FIG. 3 A illustrates a tri-mounted end effector system 400 on a robot arm 404. The robot arm 404 can move end effector system 400 through various movements including rotationally, using mounting adapter plate or wrist 410 and vertically, using a joint 415. A first end effector 420 A can be configured to actuate a first surface modification tool 430 configured for sanding about a first actuation axis A4. A second end effector 420B can be configured to actuate a wiping medium 340 along and/or about a second actuation axis B4. In some embodiments, the robot arm 404 can move such that both the first tool 430 or the wiping medium 440 can be positioned to interact with a workpiece. Such movement however need not include rotation of the mounting adapter plate or wrist 410 about the x- axis, y-axis of z-axis. Alternatively, such rotational movement can be limited to a range of 45 degrees or less, for example. A third end effector 420C can be configured to actuate a second surface modification tool 450 configured for polishing about a third actuation axis C4. The system 400, as illustrated, can use a single force control unit 424, mounted to plate 410, to alternatively operate the first tool 430, the second tool 450 and the wiping medium 440. The first tool 430 can be offset from but positioned substantially parallel to the wiping medium 440 with respect to the actuation axis B4 thereof. Force control unit 424 can be used for both the first end effector 420 A and the first tool 430, the second end effector 420B and wiping medium 440 and the third end effector 420C and the second tool 450. Alternatively, the second end effector 420B for the wiping medium 440 may incorporate a spring or pneumatic compliance source to allow for compliance upon applied pressure or force. As shown, the wiping medium 440 can be mounted such that it uses the same compliance tool that the first tool 430 is mounted to.

While the second tool 450 is mentioned as configured for buffing the workpiece, such that second tool 450 could alternatively be a second tool configured for sanding (similar to the first tool). Alternatively, both the first and second tools 430 and 450 can configured for buffing. Additionally, other possible combinations or orders of the two tools 430 and 450 are contemplated. For example, the second tool 450 can be configured as a wiping medium according to a further example. Additionally or alternatively, a second additionally wiping medium can be part of the end effector system 400. This second wiping medium could be arranged offset and substantially parallel with the axis C4 of the second tool 450, for example.

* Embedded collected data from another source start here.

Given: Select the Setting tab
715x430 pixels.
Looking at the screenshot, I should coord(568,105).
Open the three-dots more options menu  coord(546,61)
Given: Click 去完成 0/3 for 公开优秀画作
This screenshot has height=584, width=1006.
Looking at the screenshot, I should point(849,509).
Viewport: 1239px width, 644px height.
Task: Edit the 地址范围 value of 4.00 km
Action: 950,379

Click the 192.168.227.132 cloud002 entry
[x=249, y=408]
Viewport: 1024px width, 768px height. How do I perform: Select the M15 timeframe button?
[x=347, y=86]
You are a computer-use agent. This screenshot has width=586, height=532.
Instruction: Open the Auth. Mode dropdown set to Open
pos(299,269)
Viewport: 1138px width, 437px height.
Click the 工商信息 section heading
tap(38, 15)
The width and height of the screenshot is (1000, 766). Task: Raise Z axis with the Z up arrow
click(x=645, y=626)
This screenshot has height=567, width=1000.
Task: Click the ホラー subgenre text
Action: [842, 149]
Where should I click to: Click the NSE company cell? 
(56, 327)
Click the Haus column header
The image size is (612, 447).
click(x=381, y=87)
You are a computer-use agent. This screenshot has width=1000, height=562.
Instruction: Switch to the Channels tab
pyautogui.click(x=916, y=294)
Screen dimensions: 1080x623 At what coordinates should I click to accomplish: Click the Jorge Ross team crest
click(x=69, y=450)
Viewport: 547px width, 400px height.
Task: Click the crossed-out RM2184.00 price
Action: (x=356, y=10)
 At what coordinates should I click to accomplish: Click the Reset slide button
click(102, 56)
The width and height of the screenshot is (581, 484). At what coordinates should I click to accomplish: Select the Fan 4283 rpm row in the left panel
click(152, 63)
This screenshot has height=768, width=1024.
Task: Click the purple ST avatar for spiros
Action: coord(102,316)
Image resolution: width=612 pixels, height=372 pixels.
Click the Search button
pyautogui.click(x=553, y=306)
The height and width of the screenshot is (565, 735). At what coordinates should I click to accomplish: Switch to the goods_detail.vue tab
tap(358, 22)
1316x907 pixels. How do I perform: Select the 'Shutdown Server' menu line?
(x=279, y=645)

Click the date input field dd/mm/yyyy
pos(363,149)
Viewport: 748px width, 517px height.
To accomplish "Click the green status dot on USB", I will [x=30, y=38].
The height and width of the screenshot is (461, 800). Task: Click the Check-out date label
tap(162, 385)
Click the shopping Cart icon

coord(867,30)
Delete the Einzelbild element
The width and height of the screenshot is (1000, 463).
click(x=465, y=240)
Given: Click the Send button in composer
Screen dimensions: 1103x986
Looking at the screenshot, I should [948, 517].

12 The first tool 430 can be offset from the wiping medium 440 with respect to one or more of the x-axis, y-axis or z-axis of the Cartesian coordinate system for example. The second tool 450 can be mounted to oppose the first tool 430 such that the wrist 410 must be rotated to bring the second tool 450 into surface modification position. However, it is contemplated the second tool 450 can be oriented or offset by less than 180 degrees such as between 90 degrees and 180 degrees, inclusive, according to other examples.

FIGS. 4 A and 4B show the views of the tri-mounted end effector system 400 including the mounting adapter plate or wrist 410, the force control unit 424, the first end effector 420 A, the second end effector 420B and the third end effector 320C, the first tool 430, the wiping medium 440 and the second tool 450. The axes A4, B4 and C4 are also illustrated. FIG. 4B additionally shows the first tool 430 can be offset from the wiping medium 440 with respect to one or more of the x-axis, y-axis or z-axis of the Cartesian coordinate system for example. However, at least the first actuation axis A4 of the first end effector 420A and first tool 430 can be substantially parallel with the second actuation axis B4 of the second end effector 420B of the wiping medium 440. FIGS. 4 A and 4B show the second end effector 420B and the wiping medium 440 in retracted position relative to the first tool 430 to allow the first tool 430 clearance to perform grinding and to avoid or reduce the possibility of interference.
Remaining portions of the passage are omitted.